(Requirement) Please copy out the entries until you have copied the line that contains "Given: Select the Object Details tab", beginning with the first line.

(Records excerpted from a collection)
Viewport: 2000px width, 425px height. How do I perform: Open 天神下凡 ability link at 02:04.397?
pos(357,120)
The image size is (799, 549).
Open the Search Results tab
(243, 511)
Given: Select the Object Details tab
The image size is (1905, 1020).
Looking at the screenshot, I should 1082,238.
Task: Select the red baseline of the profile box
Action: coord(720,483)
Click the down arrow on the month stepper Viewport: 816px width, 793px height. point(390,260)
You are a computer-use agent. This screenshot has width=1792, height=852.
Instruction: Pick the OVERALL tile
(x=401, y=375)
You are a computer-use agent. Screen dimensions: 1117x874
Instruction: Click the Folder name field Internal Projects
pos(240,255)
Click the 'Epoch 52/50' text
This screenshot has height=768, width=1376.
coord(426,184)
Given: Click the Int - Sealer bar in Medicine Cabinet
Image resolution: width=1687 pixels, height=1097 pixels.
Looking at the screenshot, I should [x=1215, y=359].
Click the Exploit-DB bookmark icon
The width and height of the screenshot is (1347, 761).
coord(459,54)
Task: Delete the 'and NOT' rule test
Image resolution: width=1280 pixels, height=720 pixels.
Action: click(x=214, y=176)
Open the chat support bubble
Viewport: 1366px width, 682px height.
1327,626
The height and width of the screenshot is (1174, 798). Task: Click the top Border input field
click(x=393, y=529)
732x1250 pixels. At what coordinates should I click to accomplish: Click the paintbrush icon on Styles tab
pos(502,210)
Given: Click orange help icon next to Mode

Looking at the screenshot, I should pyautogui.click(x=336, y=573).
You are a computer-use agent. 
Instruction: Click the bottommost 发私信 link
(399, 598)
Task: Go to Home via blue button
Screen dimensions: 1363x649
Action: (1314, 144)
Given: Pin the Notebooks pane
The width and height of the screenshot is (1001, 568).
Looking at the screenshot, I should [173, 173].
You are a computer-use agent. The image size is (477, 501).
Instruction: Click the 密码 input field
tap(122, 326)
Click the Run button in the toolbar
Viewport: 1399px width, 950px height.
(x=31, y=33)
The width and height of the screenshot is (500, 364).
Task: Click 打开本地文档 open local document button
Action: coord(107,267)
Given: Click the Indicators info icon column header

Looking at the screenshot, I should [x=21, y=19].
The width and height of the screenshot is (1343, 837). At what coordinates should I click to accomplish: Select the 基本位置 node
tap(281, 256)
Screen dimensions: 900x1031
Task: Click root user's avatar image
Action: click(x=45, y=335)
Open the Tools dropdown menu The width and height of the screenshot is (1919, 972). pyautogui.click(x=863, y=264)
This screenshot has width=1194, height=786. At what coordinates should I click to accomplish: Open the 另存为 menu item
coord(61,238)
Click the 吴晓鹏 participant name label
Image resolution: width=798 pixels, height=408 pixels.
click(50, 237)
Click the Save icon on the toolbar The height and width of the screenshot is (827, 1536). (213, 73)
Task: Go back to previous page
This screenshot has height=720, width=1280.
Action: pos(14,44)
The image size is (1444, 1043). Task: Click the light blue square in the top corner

(Response below)
Viewport: 2000px width, 425px height. How do I perform: Open 天神下凡 ability link at 02:04.397?
pos(357,120)
The image size is (799, 549).
Open the Search Results tab
(243, 511)
Given: Select the Object Details tab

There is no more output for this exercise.